Oppositionspolitiker Hüseyin Aygün etwa sagte, der Harem sei eine Folterkammer gewesen, „in der 24 Stunden am Tag vergewaltigt wurde“ und auch Kinder missbraucht worden seien. Solche Vorwürfe kümmern die Erdogans nicht. Beide Eheleute sprechen häufig über die Vorzüge islamischer Werte und über die osmanische Vergangenheit. Und sie kritisieren vor allem den Druck, den die lange Zeit bestimmten säkularistischen Eliten der Republik auf fromme Türken wie sie selbst ausübten. Am Weltfrauentag sagte Präsident Erdogan, Frauen seien zuallererst Mütter. Kurz zuvor hatte Emine Erdogan die Geschichte der säkulären Republik als „90 Jahre Trümmer“ bezeichnet, die erst durch ihren Mann beiseite geräumt worden seien. Später erklärte sie, die Presse habe ihre Worte falsch ausgelegt. Seit 1978 ist das türkische Präsidentenpaar verheiratet.
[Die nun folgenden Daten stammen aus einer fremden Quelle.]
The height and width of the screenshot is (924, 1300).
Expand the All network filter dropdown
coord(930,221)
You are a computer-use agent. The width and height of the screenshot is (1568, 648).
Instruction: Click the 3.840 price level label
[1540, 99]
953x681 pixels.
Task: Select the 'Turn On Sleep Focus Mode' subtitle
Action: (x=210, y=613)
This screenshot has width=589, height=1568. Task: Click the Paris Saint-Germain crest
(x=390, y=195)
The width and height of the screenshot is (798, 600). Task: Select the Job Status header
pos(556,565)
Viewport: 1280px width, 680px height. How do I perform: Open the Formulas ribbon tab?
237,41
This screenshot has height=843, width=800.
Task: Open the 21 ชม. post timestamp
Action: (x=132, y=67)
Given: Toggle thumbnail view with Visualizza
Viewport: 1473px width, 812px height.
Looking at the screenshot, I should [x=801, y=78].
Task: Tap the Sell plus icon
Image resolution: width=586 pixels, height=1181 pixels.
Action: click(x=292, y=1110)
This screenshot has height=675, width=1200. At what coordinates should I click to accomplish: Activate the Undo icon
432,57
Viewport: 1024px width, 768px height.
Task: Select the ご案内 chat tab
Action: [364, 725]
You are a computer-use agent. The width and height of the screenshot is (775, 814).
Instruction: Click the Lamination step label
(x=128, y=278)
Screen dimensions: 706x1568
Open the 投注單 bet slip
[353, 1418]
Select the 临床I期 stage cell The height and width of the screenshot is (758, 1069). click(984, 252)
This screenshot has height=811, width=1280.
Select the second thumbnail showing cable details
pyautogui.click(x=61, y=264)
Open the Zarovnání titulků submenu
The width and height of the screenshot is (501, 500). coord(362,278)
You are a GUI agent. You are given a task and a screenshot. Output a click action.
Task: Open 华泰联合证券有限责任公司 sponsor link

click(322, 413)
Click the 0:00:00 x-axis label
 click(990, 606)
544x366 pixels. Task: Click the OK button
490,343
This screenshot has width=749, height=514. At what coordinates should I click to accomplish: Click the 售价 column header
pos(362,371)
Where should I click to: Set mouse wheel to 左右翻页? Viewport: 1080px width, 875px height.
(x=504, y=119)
Für Erdogan war eine andere Frau vorgesehen

Ein Jahr zuvor hatte Erdogan seine zukünftige Frau bei einer islamistischen Kundgebung zum ersten Mal gesehen. Erdogan ergriff die Initiative, doch seine Mutter hatte ihm bereits eine andere Braut ausgesucht: ein mit dem schwarzen Tschador verschleiertes Mädchen von der Schwarzmeerküste. Sechs Monate lang rangen Mutter und Sohn miteinander. Erst dann durfte Erdogan seine Emine heiraten. In die Amtsgeschäfte ihres Mannes mischt sich Emine Erdogan nicht ein, doch sie hat durchaus ihre eigene Meinung. Laut Presseberichten riet sie ihrem Mann vor zwei Jahren von einer Kandidatur für das Präsidentenamt ab – sie befürchtete angeblich, dass Erdogans Lebenswerk, die Regierungspartei AKP, nach seinem Umzug in den Präsidentenpalast zerfallen könnte. Inzwischen hat sie sich jedoch mit dem neuen Posten ihres Mannes angefreundet.

Der 61-jährigen wird nachgesagt, ebenso prunksüchtig zu sein wie ihr Gatte, der immer häufiger „Sultan“ genannt wird: Seine Anhänger drücken mit dem Titel ihre Bewunderung aus, seine Gegner ihre Verachtung für Erdogans allumfassenden Machtanspruch. Dass Emine aus schlichten Verhältnissen stammt, ihre Mutter nicht lesen und schreiben konnte und ihr Vater auch nur zwei Grundschuljahre absolvierte, störte ihren Mann nie, im Gegenteil: Seine eigene Herkunft aus dem ärmlichen Istanbuler Stadtviertel Kasimpascha ist gewissermaßen Erdogans Markenzeichen. Anders als Emine, die sich als Gymnasiastin für das Kopftuch entschied und deshalb nicht studieren konnte, hat Erdogan eine Hochschulausbildung.

Aber diesen Unterschied findet er nicht so wichtig. „Unsere Ideale, unsere Wünsche und unsere Erwartungen sind dieselben“, sagt er. Auch Emine ist zufrieden mit ihrem Mann. Eine Zweitfrau, wie der Koran das unter bestimmten Bedingungen erlaubt, würde sie nicht dulden, gestand sie einmal: Dazu sei sie zu eifersüchtig. So weit geht die Begeisterung für die Osmanen dann doch nicht.